In a typical season, players have enough time to overcome a slow start and still put up numbers that jump off the page.

That was not the case in 2020.

With the regular season reduced to 60 games, a slow two- or three-week start was enough to weigh down a player’s stat line for the entire year. With the stresses of Covid-19, having to shut down and then ramp back up after a nearly four-month layoff, new and unfamiliar testing regimens and protocols, the lack of fans in the stands, restrictions on using in-game video and everything else that changed in 2020, many players understandably took a few weeks to get used to their new reality and round into form—if they did at all.

As spring training games get set to begin this weekend, it’s prudent to look back at some of the players whose overall 2020 season numbers might not look great on the surface, but in reality were just weighed down by a slow start.

If these players can continue to perform like they did after adjusting to their new reality, they could be on a continuing upward trajectory in 2021.

Players are listed in alphabetical order.

Shogo Akiyama, OF, Reds
Age: 33

First 27 games: .183/.264/.232
Last 27 games: .315/.451/.370

The transition from Japan to MLB is difficult even under normal circumstances, and Akiyama understandably struggled early after an interrupted first spring training and a limited ramp-up period in summer camp. But the rookie outfielder found his stride at the end of the season and reached base in 21 of his final 24 starts, showing the leadoff skills that made him a top international signee. Most notable was the improvement in his strikeout and walk numbers. After recording eight walks and 21 strikeouts in his first 27 games, Akiyama had more walks (17) than strikeouts (13) in his final 27 games.

Josh Bell, 1B, Nationals
Age: 28

First 26 games: .186/.243/.268
Last 31 games: .265/.362/.459

Bell’s encore to his breakout 2019 was not nearly as poor as his overall line suggests. He got off to a slow start in 2020, but after that his performance was in line with his career numbers entering the season (.265/.354/.477). Bell hit six of his eight home runs in the final month while nearly doubling his walk rate and cutting his strikeout rate by 8% from the first month, all signs he was rounding into form and that the Nationals were wise to acquire him in a buy-low trade with the Pirates.

Cody Bellinger, OF, Dodgers
Age: 25

First 24 games: .175/.245/.320
Last 32 games: .293/.401/.569

Bellinger had a comedown from his 2019 MVP season, but the drop-off wasn’t as steep as it appears. It was merely a slow start for first three-and-a-half weeks, followed by a return to form as one of the game’s elite sluggers. Better strike-zone discipline was a key part of Bellinger’s surge. He had nine walks and 21 strikeouts in his first 24 games, compared to 21 walks and 24 strikeouts in his final 32 games.

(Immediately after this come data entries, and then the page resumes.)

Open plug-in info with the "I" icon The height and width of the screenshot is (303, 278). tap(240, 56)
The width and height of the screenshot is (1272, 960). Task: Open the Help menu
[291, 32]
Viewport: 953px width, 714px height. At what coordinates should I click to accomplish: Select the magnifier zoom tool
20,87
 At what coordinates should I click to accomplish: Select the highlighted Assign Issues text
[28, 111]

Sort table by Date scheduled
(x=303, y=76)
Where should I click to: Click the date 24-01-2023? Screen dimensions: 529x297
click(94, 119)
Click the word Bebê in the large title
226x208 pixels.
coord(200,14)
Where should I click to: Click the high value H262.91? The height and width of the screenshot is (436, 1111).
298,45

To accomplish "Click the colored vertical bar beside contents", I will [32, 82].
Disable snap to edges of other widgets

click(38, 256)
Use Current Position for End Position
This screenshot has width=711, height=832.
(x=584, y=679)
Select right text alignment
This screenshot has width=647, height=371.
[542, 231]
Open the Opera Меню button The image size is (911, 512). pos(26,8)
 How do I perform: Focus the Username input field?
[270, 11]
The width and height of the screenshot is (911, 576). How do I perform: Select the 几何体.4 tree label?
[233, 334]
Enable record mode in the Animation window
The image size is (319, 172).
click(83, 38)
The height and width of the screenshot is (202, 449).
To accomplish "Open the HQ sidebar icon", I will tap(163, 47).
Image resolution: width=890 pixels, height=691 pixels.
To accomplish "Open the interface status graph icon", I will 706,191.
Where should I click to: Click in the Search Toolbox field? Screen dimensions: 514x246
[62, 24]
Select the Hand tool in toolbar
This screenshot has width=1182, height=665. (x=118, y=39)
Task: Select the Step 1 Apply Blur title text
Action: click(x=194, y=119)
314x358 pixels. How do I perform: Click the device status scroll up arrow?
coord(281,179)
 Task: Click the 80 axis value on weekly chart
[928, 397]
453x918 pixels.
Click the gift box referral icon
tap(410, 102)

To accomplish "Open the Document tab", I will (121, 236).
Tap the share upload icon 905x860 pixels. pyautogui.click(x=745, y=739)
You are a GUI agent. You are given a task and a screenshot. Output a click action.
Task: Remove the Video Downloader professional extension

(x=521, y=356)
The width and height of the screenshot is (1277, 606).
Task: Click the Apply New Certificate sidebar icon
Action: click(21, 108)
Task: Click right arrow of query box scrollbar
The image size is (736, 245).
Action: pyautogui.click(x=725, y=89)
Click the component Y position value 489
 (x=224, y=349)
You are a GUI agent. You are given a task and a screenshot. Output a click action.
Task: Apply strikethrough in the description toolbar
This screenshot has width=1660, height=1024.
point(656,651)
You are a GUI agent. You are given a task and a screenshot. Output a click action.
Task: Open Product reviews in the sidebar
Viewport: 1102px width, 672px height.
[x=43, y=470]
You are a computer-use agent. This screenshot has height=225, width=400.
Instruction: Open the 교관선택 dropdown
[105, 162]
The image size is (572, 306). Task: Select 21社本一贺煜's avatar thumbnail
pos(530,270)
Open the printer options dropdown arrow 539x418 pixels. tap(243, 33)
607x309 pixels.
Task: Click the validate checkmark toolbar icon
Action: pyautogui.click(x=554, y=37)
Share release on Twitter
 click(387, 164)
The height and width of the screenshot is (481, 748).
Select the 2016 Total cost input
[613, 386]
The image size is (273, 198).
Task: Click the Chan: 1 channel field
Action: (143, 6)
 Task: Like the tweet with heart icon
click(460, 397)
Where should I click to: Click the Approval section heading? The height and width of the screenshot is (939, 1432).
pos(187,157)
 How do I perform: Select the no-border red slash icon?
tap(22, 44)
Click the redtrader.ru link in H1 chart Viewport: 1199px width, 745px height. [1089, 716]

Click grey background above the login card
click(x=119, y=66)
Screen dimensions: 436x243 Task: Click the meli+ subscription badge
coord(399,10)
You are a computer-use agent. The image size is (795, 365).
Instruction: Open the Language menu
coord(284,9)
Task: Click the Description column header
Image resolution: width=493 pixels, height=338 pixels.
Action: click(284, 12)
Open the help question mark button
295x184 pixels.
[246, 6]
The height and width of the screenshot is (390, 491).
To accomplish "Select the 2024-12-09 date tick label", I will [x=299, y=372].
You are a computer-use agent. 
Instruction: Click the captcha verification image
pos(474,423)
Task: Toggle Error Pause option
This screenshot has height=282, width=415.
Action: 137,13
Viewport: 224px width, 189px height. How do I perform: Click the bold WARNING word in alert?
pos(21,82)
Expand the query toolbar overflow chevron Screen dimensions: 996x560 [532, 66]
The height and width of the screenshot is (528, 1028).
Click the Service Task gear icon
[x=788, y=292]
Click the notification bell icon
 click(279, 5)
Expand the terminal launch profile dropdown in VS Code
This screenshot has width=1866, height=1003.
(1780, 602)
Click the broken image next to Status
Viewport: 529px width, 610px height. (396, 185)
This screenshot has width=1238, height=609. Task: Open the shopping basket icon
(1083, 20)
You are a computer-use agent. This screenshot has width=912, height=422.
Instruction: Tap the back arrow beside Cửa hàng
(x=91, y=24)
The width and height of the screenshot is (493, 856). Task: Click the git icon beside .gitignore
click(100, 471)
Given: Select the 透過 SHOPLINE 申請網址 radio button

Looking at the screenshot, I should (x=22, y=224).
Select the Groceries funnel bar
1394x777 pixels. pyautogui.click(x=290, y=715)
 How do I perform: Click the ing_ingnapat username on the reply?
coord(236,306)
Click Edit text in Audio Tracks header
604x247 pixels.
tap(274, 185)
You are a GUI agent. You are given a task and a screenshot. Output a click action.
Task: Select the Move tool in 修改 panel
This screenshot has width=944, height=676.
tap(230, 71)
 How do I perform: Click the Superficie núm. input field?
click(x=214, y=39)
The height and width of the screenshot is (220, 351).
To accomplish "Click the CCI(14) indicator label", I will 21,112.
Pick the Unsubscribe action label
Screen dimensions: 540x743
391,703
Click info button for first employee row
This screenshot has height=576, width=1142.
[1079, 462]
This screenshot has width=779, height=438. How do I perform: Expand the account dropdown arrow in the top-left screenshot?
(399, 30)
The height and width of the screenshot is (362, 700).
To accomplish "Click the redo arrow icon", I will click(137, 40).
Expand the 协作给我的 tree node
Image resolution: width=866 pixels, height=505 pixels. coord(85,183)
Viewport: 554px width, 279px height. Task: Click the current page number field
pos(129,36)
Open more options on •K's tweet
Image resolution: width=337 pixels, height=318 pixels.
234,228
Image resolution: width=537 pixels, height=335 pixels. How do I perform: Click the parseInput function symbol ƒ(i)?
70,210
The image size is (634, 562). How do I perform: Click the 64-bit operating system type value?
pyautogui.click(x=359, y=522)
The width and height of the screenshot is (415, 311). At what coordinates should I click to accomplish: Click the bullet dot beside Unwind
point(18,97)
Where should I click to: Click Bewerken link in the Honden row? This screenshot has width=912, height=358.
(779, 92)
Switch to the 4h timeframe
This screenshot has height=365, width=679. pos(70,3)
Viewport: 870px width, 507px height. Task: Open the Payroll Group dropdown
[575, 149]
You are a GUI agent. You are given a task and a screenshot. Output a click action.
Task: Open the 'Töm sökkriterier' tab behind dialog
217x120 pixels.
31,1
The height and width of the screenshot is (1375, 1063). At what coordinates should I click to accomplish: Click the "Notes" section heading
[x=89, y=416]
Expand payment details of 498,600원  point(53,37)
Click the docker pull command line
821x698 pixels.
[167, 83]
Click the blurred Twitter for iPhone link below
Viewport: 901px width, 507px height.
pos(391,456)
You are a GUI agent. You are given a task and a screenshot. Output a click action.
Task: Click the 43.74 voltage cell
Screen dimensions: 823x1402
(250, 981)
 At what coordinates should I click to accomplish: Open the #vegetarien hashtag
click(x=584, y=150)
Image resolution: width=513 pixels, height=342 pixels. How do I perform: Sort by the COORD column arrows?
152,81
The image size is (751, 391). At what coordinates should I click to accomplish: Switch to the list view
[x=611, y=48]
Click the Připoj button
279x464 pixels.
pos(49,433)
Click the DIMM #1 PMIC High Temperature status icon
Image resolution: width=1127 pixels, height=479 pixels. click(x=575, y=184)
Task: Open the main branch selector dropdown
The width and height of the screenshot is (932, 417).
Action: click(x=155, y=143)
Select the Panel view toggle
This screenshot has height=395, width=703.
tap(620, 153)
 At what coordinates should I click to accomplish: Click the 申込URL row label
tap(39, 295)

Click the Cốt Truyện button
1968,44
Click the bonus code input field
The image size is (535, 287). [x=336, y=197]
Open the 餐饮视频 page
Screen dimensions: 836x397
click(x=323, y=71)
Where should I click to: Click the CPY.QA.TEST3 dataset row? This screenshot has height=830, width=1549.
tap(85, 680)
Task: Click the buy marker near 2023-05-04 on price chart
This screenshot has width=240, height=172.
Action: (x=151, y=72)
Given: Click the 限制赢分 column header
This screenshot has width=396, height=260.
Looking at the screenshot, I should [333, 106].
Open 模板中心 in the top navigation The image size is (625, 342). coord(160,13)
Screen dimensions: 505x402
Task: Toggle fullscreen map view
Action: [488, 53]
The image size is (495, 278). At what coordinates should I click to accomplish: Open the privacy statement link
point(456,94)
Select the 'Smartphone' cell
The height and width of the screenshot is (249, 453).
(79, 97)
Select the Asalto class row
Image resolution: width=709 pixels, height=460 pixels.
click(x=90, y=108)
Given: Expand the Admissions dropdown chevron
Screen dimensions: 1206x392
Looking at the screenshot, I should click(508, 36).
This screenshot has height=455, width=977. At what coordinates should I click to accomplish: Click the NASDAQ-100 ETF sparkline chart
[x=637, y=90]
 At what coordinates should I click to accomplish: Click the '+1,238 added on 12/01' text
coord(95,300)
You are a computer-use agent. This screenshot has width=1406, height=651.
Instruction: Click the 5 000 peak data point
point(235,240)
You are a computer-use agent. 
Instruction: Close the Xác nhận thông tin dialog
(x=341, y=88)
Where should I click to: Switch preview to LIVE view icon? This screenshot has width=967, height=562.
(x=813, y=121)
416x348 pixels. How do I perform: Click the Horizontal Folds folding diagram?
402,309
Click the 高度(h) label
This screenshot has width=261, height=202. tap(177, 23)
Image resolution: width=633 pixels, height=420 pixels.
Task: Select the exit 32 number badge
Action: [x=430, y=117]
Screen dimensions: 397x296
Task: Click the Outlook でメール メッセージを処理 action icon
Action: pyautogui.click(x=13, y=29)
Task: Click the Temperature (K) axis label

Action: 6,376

Griffin Canning, RHP, Angels
Age: 25

First six starts: 0-3, 4.88, 7.5 K/9, 3.9 BB/9
Last five starts: 2-0, 3.14, 10.4 K/9, 3.5 BB/9

Canning struggled with his command early and completed five innings only once in his first six starts. He figured it out by the end of the season and pitched at least five innings in four of his final five outings, including a career-high eight innings against the Mariners on Aug. 30. He capped his surge with a career-high 10 strikeouts against the Padres in his final start of the year.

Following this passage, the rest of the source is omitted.